2. Ostra zatorowość płucna występuje częściej u pacjentów z pooperacyjnym lub długotrwałym leżeniem w łóżku Zakrzep pochodzi z żyły głębokiej lub żyły miednicznej kończyny dolnej. Początek choroby jest nagły, występują trudności w oddychaniu, ból w klatce piersiowej, krwioplucie, sinica, spadek PaO2 itp., A ARDS jest trudna do zidentyfikowania, krew. Zwiększona dehydrogenaza mleczanowa, nieprawidłowe EKG (typowe zmiany SQT), wentylacja płuc radionuklidów, skan perfuzji i inne zmiany mają większe znaczenie w diagnozowaniu zatorowości płucnej, angiografia płucna ma większe znaczenie w diagnozowaniu zatorowości płucnej.
3. Ciężkie zapalenie płuc Ciężkie zakażenia płuc, w tym bakteryjne zapalenie płuc, wirusowe zapalenie płuc, gruźlica prosówkowa itp. Mogą powodować ARDS, jednak niektórzy pacjenci z ciężkim zapaleniem płuc (szczególnie takim jak Legionella zapalenie płuc) mają trudności z oddychaniem, hipoksemią i innymi podobnymi objawami klinicznymi ARDS Wydajność, ale nie występowała ARDS, większość z nich ma duże cienie zapalne w miąższu płucnym, objawy infekcji (gorączka, zwiększenie liczby białych krwinek, przesunięcie jądra w lewo), a stosowanie wrażliwych leków przeciwbakteryjnych można wyleczyć.
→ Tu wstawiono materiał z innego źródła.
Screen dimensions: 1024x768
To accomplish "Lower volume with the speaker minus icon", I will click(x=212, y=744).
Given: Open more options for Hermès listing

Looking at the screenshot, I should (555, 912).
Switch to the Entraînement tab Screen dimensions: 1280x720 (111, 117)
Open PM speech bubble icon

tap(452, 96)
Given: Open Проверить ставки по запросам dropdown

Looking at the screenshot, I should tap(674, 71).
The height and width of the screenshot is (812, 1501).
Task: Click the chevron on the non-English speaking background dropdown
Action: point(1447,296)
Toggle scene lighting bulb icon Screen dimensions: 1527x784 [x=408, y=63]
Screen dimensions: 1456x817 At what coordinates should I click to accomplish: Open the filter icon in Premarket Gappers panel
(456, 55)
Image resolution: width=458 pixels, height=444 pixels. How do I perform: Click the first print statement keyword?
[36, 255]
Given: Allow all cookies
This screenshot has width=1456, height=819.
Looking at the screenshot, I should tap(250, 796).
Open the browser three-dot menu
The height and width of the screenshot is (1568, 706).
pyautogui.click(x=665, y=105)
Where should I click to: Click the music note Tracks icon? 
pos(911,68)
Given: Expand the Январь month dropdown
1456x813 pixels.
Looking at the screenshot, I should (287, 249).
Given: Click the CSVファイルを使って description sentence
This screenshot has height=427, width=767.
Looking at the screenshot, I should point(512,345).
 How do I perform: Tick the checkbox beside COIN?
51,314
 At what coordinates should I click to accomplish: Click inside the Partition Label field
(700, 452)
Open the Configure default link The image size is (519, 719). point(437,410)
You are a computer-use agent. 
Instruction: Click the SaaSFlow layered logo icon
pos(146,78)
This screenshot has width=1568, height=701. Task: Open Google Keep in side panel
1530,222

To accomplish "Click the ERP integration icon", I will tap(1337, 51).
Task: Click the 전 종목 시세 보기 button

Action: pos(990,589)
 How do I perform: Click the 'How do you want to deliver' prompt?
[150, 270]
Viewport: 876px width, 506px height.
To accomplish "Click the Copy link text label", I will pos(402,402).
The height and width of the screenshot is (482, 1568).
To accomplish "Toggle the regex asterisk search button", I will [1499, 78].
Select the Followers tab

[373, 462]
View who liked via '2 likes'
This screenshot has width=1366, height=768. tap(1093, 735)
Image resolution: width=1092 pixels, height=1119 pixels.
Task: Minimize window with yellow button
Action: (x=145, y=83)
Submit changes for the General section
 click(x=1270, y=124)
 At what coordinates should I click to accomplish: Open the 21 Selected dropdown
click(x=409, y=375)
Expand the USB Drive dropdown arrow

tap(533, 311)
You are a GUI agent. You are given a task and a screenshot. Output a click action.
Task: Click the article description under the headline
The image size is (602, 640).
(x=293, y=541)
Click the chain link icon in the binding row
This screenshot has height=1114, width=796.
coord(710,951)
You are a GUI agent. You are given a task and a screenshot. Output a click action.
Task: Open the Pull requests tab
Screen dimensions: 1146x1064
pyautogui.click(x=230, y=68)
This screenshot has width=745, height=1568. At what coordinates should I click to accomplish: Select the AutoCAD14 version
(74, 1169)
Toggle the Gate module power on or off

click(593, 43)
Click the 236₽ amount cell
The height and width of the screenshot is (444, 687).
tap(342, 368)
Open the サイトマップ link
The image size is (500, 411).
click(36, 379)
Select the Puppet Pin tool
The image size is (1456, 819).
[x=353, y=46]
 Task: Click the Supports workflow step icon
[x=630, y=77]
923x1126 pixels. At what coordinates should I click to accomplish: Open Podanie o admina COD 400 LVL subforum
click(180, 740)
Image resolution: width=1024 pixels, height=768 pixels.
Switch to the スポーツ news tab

4. Idiopatyczne zwłóknienie płuc u niektórych pacjentów z idiopatycznym zwłóknieniem płuc jest rozwojem podostrym, z niewydolnością oddechową typu II, szczególnie w przypadku zwiększonego zakażenia płuc, można pomylić z ARDS, osłuchiwanie tej choroby w klatce piersiowej Głos na rzep, badanie rentgenowskie klatki piersiowej jest siatkowe, cień guzkowy lub towarzyszą mu zmiany komórkowe, przebieg rozwoju choroby jest relatywnie wolniejszy niż ARDS, funkcja płuc jest ograniczona. Można zidentyfikować zaburzenie oddychania.
Materiały na tej stronie mają na celu ogólne wykorzystanie informacyjne i nie stanowią porady medycznej, prawdopodobnej diagnozy ani zalecanych metod leczenia.